De pronto, nos salieron
al paso dos hombres jóvenes morenos y atléticos, me insultaron y me agredieron
verbal y físicamente, me trataron de viejo tal por cual y uno de ellos sacó una
navaja y trató de matarme; como usted sabe, yo siempre ando armado y los
insultos y golpes me enardecieron, así que echándome hacia atrás, saqué mi
pistola y lo maté, el otro muchacho salió corriendo y la mujer se perdió entre
los árboles. Quedé solo, con la pistola en la mano y viendo, estupefacto, al
hombre que daba sus últimos resuellos; la vista y el olor de la sangre que le
seguía escurriendo me enervaba, me paralizaba. No sé cuánto tiempo transcurrió
entre lo que le cuento y la llegada de la policía, pues me encontraba
petrificado; vieron el cadáver, me maniataron y me llevaron a la delegación.
Alegué legítima defensa y me valió - además del dinero que tuve que dar al
agente del ministerio público - que el difunto tenía
en la mano el puñal con el que me agredió. Me dieron libre.
Tuve que cambiarme del
lugar de los hechos a esta población, por temor a represalias de los familiares
del muerto. Han pasado cinco años; a la muchacha no la he vuelto a ver y lo que
le relaté, dijo V** visiblemente emocionado, lo llevo grabado muy hondo en la
memoria, lo sueño repetidamente, despierto sudoroso y acezante y aunque me
digo a mi mismo que no soy culpable, sé que no lo voy a olvidar nunca: es
como una piedra atada al cuello. Dicen que la sangre no huele, añadió, pero es
mentira, huele de manera inconfundible: a humedad, a muerte.
Lola (que había
escuchado la narración) y yo, quedamos profundamente conmovidos, y sin decir
palabra los tres nos retiramos a descansar. Obviamente, por su expresión de
asombro, Lola no conocía esa parte de la vida del ingeniero.

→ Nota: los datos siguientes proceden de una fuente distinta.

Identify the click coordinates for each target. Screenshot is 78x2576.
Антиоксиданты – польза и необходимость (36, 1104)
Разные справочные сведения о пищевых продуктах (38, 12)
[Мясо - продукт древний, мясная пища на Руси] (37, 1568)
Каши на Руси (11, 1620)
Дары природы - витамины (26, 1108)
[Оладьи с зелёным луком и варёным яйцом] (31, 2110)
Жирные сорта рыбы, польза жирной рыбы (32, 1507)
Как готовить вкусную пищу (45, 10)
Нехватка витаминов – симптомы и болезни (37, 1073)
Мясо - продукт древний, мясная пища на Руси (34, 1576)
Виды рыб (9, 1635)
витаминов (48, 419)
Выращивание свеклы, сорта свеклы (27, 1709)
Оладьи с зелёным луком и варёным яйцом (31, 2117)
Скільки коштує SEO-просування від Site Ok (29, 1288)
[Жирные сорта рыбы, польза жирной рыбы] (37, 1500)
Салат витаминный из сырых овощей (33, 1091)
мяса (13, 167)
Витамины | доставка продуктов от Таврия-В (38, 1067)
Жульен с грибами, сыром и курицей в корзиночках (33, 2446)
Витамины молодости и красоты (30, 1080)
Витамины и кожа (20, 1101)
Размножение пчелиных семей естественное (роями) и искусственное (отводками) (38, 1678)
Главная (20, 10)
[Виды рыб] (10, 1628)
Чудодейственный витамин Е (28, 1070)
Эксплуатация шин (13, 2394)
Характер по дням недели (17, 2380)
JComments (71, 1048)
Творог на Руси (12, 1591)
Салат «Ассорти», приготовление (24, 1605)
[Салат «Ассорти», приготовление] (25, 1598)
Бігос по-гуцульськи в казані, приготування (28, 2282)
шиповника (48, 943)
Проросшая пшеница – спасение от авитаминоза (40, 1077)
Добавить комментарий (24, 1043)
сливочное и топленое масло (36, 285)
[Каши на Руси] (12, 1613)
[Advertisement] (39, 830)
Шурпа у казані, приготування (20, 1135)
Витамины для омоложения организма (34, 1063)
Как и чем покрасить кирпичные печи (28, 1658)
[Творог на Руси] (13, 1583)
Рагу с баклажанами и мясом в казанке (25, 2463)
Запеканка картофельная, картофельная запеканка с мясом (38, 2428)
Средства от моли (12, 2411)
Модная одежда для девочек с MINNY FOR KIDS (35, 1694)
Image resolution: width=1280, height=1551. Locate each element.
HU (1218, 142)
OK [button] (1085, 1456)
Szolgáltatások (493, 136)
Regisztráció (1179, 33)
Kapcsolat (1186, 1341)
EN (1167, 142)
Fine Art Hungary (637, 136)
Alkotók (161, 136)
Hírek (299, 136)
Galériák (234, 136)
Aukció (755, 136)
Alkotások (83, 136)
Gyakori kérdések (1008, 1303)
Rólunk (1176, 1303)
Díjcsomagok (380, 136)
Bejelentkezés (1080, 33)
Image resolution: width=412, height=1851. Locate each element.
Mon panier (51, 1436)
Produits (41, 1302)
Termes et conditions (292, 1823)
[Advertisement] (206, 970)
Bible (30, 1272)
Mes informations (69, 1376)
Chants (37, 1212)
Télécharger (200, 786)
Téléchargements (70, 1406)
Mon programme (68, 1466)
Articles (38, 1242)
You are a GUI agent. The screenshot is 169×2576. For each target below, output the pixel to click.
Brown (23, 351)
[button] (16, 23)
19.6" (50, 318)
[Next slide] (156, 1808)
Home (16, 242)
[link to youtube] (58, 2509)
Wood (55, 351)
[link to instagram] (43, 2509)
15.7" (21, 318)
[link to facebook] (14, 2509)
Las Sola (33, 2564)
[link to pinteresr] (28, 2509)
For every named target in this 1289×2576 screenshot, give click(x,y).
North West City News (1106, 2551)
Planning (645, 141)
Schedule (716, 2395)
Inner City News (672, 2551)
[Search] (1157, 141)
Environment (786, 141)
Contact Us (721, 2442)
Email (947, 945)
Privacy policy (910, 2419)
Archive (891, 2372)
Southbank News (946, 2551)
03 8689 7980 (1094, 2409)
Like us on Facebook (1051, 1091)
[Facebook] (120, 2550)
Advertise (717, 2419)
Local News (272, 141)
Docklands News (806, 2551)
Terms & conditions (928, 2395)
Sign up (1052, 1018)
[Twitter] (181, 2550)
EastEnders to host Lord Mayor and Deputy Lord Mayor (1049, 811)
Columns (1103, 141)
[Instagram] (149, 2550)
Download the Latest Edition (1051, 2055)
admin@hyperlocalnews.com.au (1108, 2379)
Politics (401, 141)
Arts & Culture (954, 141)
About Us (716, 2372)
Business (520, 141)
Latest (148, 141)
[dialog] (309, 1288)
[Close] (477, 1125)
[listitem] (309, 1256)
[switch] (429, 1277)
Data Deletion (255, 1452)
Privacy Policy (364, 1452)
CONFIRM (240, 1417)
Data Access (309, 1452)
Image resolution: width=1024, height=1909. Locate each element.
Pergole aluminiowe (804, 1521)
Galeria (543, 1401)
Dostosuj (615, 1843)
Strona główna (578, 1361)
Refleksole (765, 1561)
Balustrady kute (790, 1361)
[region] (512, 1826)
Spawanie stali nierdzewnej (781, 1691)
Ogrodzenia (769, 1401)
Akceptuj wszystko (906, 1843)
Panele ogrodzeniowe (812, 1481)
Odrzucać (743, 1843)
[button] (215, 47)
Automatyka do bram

Al siguiente día, muy temprano,
V** salió conmigo y proseguimos con el trabajo como si no hubiera pasado nada y
nuestra relación amistosa siguió sin cambio: respetuosa y un poco distante.
Por aquella época yo usaba una
pistola, pues siempre me han gustado las armas, pero la emoción y lo vívido con
que V** había contado su historia, me volvió más cauto y maduro, pues me dio la
medida y el olor de la sangre y de la muerte.